King of Excellent (according to Scaryduck)

Tuesday, November 9

Sometimes we do things we regret

Picture the summer of 1992. Linford Christie was showing us his packed lunch in Barcelona, "Please Don't Go" was number 1 in the chart, and I was managing an amusement arcade on Southend (pronounced "Saaaaaaaaaf-end") seafront.

Spot the used condom

It was in my opinion my summer of love and the constant flow of holiday-makers meant that the occasional holiday romance for all employees of the seafront was not unheard of. In fact, for the bulk of the male population working there it was a perk. Day in day out, I could be found there. From about 9 in the morning, until normally about midnight in fact. The arcade didn't have a lot to do. The first 2 or 3 hours would be spent cleaning the place from top to bottom. Maybe a big job was required like fixing a machine, or cleaning a less likely place like the machine reels or the backs of video game glasses.
Are you John Connor? The point was I sat around a lot. My favourite seat was in an old Outrun or Afterburner, at the front of the arcade, where I could laze, and watch the world (and little girlies) walk by.

I would normally have 2 nights off a week. One would be a *half* day, finishing at 6, and conveniently this would also be the day I got paid, so I would stroll down to the head office, pick up the pay packet, and meet my best mate for a night out. This one particular hot evening, and we decided we would try out the new Quasar laser centre that had just opened up, up the road from my arcade. 15 minutes of running around, shooting some poor 12 year old kid until he started crying and gibbering something about not wanting to play anymore, and we left. Hot, Sweaty, hungry and now in dire need of a pint of anything cool and tasty, we headed for a restaurant we'd never tried before on Southend High Street called Tomassi's. We were greeted by a young girl, who seemed to take a shine to my mate (they always did, lucky sod that he was) and she was our waitress. At the end of the meal, I asked her if she was coming for a drink, and she said she would be finishing in about an hour, so we waited for her in my local hostelry called Hickory's just around the corner. To make a long story short (a bit late, I know!), she obviously wanted my mate to play a game of hide the sausage with her. The problem is my mate was frigid, and wouldn't go anywhere without me when she wanted to see him. He met her once without my aid, and was apparently so cold he didn't get anywhere. The next time he arranged a date, he bottled it altogether and stood her up.

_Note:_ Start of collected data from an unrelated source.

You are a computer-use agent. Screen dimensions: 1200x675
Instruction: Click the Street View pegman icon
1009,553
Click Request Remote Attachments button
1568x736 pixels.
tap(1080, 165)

Anyway, some 2 weeks later, and I get the chance to take out a delightful girl called Tracey Brown (How original for Essex huh?) but only on the condition she can bring her best mate Kelly. Seeing as my mate had had no luck before, I dragged him along to keep to make it a happy foursome. We all met up after work in a seafront pub, and it was apparent they had been there all afternoon. Well off we went for dinner, and in a less then sober state we decide "let's go to Tomassi's"

(!) tilt.

This really wasn't a good idea, but I thought "Hell it could be fun, and whats the worst that could happen?"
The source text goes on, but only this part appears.